(WHAT IS REQUIRED)
Only one stretch of the data below is needed. Output the lines from the one with "Task: Select the '統合方法' row label" up to and including the one with "Given: Click the print icon in toolbar", exactly as they stand.

(RECORDS FOR THE EXERCISE)

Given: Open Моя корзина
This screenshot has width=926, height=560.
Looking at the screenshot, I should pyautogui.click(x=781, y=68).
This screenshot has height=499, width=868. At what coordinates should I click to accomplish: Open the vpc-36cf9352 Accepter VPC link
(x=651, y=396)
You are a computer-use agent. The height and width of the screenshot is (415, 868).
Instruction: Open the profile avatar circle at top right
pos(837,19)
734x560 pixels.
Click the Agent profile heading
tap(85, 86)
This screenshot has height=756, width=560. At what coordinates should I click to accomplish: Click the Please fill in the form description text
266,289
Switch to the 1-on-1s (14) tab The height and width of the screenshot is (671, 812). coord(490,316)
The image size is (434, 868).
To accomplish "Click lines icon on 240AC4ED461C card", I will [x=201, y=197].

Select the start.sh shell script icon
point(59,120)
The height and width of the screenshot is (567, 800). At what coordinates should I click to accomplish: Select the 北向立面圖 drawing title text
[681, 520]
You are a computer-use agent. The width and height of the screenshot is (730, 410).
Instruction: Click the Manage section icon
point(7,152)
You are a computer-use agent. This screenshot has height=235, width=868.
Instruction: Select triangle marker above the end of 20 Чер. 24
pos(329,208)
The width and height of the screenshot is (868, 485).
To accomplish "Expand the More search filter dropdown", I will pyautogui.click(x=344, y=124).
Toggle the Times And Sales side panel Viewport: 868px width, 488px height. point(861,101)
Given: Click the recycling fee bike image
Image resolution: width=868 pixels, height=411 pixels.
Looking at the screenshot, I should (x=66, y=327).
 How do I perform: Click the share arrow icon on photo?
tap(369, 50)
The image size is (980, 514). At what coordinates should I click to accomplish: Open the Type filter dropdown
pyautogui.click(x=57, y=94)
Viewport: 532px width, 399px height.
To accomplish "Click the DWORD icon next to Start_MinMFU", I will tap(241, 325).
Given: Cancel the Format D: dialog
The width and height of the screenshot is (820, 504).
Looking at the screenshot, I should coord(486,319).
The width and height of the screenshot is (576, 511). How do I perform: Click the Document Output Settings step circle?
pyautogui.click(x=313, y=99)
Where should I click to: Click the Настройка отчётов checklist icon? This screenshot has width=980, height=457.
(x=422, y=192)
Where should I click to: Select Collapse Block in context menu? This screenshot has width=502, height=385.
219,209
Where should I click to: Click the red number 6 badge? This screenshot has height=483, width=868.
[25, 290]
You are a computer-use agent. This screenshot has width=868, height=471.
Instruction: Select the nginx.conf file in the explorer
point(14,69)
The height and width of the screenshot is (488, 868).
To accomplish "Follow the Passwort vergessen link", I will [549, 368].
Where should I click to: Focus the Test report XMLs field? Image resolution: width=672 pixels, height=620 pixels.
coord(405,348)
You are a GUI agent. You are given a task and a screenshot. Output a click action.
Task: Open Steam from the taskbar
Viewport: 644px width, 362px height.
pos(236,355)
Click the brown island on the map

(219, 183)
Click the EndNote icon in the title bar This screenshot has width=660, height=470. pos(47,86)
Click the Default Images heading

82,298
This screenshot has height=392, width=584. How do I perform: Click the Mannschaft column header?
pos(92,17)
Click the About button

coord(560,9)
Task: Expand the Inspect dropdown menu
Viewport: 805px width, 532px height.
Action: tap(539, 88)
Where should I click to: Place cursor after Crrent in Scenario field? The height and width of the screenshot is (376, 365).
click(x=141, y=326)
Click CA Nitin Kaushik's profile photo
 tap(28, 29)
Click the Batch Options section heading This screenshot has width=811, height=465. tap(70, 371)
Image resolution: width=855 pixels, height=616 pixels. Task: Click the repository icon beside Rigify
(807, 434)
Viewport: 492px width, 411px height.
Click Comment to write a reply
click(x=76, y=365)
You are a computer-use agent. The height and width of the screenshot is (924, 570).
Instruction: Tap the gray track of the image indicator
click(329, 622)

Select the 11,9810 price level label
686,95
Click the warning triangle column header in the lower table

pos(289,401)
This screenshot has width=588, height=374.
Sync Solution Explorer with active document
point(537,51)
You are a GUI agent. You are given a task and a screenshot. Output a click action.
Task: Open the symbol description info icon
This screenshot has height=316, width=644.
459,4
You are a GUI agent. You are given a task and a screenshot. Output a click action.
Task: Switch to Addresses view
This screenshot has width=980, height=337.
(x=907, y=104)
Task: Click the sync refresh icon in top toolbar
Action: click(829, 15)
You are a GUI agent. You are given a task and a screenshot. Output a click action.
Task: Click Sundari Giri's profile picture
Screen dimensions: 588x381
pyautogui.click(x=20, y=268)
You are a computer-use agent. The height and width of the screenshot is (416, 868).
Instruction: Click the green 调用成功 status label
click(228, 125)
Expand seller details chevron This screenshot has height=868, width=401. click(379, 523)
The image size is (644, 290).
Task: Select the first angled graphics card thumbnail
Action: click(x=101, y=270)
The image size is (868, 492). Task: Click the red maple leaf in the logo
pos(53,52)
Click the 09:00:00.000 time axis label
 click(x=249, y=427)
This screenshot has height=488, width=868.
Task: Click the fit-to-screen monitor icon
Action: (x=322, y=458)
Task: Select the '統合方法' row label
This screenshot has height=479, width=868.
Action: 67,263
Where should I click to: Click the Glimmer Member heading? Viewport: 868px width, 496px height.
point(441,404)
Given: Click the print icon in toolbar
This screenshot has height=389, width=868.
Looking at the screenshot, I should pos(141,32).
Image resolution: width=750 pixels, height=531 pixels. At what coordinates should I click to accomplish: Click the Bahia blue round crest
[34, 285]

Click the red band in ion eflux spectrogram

(EXERCISE RESPONSE)
Task: Select the '統合方法' row label
This screenshot has height=479, width=868.
Action: 67,263
Where should I click to: Click the Glimmer Member heading? Viewport: 868px width, 496px height.
point(441,404)
Given: Click the print icon in toolbar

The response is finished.